RECORD EXTRACTS ->

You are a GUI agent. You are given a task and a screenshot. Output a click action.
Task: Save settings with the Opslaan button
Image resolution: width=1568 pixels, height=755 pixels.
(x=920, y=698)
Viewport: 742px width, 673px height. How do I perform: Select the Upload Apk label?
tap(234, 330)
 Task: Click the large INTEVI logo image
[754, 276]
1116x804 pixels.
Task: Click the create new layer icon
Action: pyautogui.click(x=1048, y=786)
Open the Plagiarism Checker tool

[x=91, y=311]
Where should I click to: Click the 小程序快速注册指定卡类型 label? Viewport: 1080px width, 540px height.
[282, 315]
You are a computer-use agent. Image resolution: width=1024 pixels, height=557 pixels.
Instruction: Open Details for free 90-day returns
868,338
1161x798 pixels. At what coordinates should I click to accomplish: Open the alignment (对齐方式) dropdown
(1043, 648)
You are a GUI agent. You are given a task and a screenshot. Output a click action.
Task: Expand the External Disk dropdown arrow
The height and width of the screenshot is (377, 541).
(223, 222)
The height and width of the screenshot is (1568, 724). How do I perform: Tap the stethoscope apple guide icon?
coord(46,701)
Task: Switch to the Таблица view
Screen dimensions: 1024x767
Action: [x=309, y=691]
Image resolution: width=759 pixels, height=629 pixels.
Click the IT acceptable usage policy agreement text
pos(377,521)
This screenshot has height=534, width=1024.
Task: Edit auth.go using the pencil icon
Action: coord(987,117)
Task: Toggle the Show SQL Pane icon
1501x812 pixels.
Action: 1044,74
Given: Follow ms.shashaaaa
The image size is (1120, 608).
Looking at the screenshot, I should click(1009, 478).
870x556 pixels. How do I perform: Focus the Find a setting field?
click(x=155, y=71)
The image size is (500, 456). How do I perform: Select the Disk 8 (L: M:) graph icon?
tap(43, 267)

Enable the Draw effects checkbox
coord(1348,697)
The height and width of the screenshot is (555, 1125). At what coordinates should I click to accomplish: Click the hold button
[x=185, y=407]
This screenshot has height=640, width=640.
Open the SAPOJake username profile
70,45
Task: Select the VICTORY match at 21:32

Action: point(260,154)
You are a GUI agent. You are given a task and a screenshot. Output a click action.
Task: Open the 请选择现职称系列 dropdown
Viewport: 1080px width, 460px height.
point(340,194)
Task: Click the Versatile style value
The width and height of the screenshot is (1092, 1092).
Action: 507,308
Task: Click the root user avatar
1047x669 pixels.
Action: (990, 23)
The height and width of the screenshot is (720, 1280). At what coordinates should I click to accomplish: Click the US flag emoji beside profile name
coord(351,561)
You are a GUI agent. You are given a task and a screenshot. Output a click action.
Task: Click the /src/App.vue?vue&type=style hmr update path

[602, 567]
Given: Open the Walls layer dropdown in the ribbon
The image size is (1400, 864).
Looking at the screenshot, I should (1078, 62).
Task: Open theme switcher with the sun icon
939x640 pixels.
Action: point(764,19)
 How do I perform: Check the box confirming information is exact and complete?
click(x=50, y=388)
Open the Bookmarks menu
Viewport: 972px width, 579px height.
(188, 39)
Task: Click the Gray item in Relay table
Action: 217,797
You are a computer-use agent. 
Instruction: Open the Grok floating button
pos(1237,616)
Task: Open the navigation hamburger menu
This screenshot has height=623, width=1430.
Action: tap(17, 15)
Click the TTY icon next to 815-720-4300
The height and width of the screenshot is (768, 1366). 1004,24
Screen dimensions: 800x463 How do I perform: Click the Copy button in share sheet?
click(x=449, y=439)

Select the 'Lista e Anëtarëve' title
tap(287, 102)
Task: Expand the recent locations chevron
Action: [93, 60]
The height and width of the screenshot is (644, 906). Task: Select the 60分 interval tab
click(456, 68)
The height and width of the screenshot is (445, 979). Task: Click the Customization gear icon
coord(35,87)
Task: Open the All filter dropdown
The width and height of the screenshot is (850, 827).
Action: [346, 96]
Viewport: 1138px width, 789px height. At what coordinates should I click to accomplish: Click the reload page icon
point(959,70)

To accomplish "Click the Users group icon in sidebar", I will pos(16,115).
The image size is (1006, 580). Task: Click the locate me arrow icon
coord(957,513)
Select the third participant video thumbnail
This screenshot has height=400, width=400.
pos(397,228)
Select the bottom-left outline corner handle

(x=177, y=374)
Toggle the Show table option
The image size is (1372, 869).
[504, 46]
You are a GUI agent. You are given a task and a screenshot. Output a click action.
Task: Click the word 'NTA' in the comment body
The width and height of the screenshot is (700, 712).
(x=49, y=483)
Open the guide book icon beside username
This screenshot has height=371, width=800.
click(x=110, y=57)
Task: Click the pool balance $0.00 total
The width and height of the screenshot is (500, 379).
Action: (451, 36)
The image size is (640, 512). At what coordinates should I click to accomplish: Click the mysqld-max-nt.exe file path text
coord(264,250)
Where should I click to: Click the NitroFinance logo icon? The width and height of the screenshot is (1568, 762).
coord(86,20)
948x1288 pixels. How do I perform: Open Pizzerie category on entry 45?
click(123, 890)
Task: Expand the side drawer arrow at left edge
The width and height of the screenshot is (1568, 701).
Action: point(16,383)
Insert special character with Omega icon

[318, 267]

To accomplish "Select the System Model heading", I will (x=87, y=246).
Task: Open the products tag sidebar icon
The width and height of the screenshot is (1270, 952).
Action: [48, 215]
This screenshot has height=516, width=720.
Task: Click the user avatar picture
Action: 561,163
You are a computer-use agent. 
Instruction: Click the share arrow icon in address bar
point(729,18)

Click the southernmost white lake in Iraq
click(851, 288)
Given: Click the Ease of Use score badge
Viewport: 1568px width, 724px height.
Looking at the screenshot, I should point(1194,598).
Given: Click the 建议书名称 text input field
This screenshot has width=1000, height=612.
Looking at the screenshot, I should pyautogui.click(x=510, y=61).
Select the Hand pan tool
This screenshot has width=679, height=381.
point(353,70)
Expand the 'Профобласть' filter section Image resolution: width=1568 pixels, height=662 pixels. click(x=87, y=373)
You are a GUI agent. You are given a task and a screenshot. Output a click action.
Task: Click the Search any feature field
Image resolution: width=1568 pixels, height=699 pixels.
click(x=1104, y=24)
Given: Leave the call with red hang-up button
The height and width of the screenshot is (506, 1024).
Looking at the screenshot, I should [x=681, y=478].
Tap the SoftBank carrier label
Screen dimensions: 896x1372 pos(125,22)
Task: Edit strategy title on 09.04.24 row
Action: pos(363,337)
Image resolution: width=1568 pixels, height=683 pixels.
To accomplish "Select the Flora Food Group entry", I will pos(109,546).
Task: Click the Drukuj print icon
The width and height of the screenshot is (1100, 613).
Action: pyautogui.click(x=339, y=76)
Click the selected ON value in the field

EXERCISE AIM -> Restate all of the entries exactly, please.

TASK RESULT ->
You are a GUI agent. You are given a task and a screenshot. Output a click action.
Task: Save settings with the Opslaan button
Image resolution: width=1568 pixels, height=755 pixels.
(x=920, y=698)
Viewport: 742px width, 673px height. How do I perform: Select the Upload Apk label?
tap(234, 330)
 Task: Click the large INTEVI logo image
[754, 276]
1116x804 pixels.
Task: Click the create new layer icon
Action: pyautogui.click(x=1048, y=786)
Open the Plagiarism Checker tool

[x=91, y=311]
Where should I click to: Click the 小程序快速注册指定卡类型 label? Viewport: 1080px width, 540px height.
[282, 315]
You are a computer-use agent. Image resolution: width=1024 pixels, height=557 pixels.
Instruction: Open Details for free 90-day returns
868,338
1161x798 pixels. At what coordinates should I click to accomplish: Open the alignment (对齐方式) dropdown
(1043, 648)
You are a GUI agent. You are given a task and a screenshot. Output a click action.
Task: Expand the External Disk dropdown arrow
The height and width of the screenshot is (377, 541).
(223, 222)
The height and width of the screenshot is (1568, 724). How do I perform: Tap the stethoscope apple guide icon?
coord(46,701)
Task: Switch to the Таблица view
Screen dimensions: 1024x767
Action: [x=309, y=691]
Image resolution: width=759 pixels, height=629 pixels.
Click the IT acceptable usage policy agreement text
pos(377,521)
This screenshot has height=534, width=1024.
Task: Edit auth.go using the pencil icon
Action: coord(987,117)
Task: Toggle the Show SQL Pane icon
1501x812 pixels.
Action: 1044,74
Given: Follow ms.shashaaaa
The image size is (1120, 608).
Looking at the screenshot, I should click(1009, 478).
870x556 pixels. How do I perform: Focus the Find a setting field?
click(x=155, y=71)
The image size is (500, 456). How do I perform: Select the Disk 8 (L: M:) graph icon?
tap(43, 267)

Enable the Draw effects checkbox
coord(1348,697)
The height and width of the screenshot is (555, 1125). At what coordinates should I click to accomplish: Click the hold button
[x=185, y=407]
This screenshot has height=640, width=640.
Open the SAPOJake username profile
70,45
Task: Select the VICTORY match at 21:32

Action: point(260,154)
You are a GUI agent. You are given a task and a screenshot. Output a click action.
Task: Open the 请选择现职称系列 dropdown
Viewport: 1080px width, 460px height.
point(340,194)
Task: Click the Versatile style value
The width and height of the screenshot is (1092, 1092).
Action: 507,308
Task: Click the root user avatar
1047x669 pixels.
Action: (990, 23)
The height and width of the screenshot is (720, 1280). At what coordinates should I click to accomplish: Click the US flag emoji beside profile name
coord(351,561)
You are a GUI agent. You are given a task and a screenshot. Output a click action.
Task: Click the /src/App.vue?vue&type=style hmr update path

[602, 567]
Given: Open the Walls layer dropdown in the ribbon
The image size is (1400, 864).
Looking at the screenshot, I should (1078, 62).
Task: Open theme switcher with the sun icon
939x640 pixels.
Action: point(764,19)
 How do I perform: Check the box confirming information is exact and complete?
click(x=50, y=388)
Open the Bookmarks menu
Viewport: 972px width, 579px height.
(188, 39)
Task: Click the Gray item in Relay table
Action: 217,797
You are a computer-use agent. 
Instruction: Open the Grok floating button
pos(1237,616)
Task: Open the navigation hamburger menu
This screenshot has height=623, width=1430.
Action: tap(17, 15)
Click the TTY icon next to 815-720-4300
The height and width of the screenshot is (768, 1366). 1004,24
Screen dimensions: 800x463 How do I perform: Click the Copy button in share sheet?
click(x=449, y=439)

Select the 'Lista e Anëtarëve' title
tap(287, 102)
Task: Expand the recent locations chevron
Action: [93, 60]
The height and width of the screenshot is (644, 906). Task: Select the 60分 interval tab
click(456, 68)
The height and width of the screenshot is (445, 979). Task: Click the Customization gear icon
coord(35,87)
Task: Open the All filter dropdown
The width and height of the screenshot is (850, 827).
Action: [346, 96]
Viewport: 1138px width, 789px height. At what coordinates should I click to accomplish: Click the reload page icon
point(959,70)

To accomplish "Click the Users group icon in sidebar", I will pos(16,115).
The image size is (1006, 580). Task: Click the locate me arrow icon
coord(957,513)
Select the third participant video thumbnail
This screenshot has height=400, width=400.
pos(397,228)
Select the bottom-left outline corner handle

(x=177, y=374)
Toggle the Show table option
The image size is (1372, 869).
[504, 46]
You are a GUI agent. You are given a task and a screenshot. Output a click action.
Task: Click the word 'NTA' in the comment body
The width and height of the screenshot is (700, 712).
(x=49, y=483)
Open the guide book icon beside username
This screenshot has height=371, width=800.
click(x=110, y=57)
Task: Click the pool balance $0.00 total
The width and height of the screenshot is (500, 379).
Action: (451, 36)
The image size is (640, 512). At what coordinates should I click to accomplish: Click the mysqld-max-nt.exe file path text
coord(264,250)
Where should I click to: Click the NitroFinance logo icon? The width and height of the screenshot is (1568, 762).
coord(86,20)
948x1288 pixels. How do I perform: Open Pizzerie category on entry 45?
click(123, 890)
Task: Expand the side drawer arrow at left edge
The width and height of the screenshot is (1568, 701).
Action: point(16,383)
Insert special character with Omega icon

[318, 267]

To accomplish "Select the System Model heading", I will (x=87, y=246).
Task: Open the products tag sidebar icon
The width and height of the screenshot is (1270, 952).
Action: [48, 215]
This screenshot has height=516, width=720.
Task: Click the user avatar picture
Action: 561,163
You are a computer-use agent. 
Instruction: Click the share arrow icon in address bar
point(729,18)

Click the southernmost white lake in Iraq
click(851, 288)
Given: Click the Ease of Use score badge
Viewport: 1568px width, 724px height.
Looking at the screenshot, I should point(1194,598).
Given: Click the 建议书名称 text input field
This screenshot has width=1000, height=612.
Looking at the screenshot, I should pyautogui.click(x=510, y=61).
Select the Hand pan tool
This screenshot has width=679, height=381.
point(353,70)
Expand the 'Профобласть' filter section Image resolution: width=1568 pixels, height=662 pixels. click(x=87, y=373)
You are a GUI agent. You are given a task and a screenshot. Output a click action.
Task: Click the Search any feature field
Image resolution: width=1568 pixels, height=699 pixels.
click(x=1104, y=24)
Given: Leave the call with red hang-up button
The height and width of the screenshot is (506, 1024).
Looking at the screenshot, I should [x=681, y=478].
Tap the SoftBank carrier label
Screen dimensions: 896x1372 pos(125,22)
Task: Edit strategy title on 09.04.24 row
Action: pos(363,337)
Image resolution: width=1568 pixels, height=683 pixels.
To accomplish "Select the Flora Food Group entry", I will pos(109,546).
Task: Click the Drukuj print icon
The width and height of the screenshot is (1100, 613).
Action: pyautogui.click(x=339, y=76)
Click the selected ON value in the field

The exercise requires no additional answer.